*Exercise instructions*.
State how many lines in the following entries hold the word "agent". The reply is that number only.

*Records supplied*.
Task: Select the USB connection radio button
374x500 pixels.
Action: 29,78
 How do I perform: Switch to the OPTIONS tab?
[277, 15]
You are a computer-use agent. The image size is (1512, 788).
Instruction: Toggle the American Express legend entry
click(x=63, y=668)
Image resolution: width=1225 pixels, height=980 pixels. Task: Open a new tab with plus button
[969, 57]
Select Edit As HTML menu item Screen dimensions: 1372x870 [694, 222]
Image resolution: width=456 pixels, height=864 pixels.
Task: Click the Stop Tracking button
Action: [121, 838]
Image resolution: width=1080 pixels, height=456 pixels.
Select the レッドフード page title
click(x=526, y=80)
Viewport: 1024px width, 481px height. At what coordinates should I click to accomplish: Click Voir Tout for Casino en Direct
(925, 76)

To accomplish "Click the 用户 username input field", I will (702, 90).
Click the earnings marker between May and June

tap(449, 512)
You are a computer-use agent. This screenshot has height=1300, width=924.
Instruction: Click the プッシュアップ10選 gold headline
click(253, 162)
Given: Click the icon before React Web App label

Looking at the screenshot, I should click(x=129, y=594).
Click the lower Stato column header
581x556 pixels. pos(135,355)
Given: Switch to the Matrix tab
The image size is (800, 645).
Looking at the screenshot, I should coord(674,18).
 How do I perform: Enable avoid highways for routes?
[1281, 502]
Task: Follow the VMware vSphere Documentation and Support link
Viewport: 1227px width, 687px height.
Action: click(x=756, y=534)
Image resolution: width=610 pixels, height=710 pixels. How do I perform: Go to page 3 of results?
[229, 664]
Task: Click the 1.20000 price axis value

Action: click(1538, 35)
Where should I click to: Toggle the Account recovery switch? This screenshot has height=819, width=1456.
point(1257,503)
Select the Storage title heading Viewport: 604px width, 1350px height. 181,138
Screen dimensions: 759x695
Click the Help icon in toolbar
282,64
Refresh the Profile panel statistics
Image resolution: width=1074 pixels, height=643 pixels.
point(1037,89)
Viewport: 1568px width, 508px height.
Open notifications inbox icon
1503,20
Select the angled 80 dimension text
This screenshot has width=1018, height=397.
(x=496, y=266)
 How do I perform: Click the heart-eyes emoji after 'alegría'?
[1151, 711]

*Task response*.
2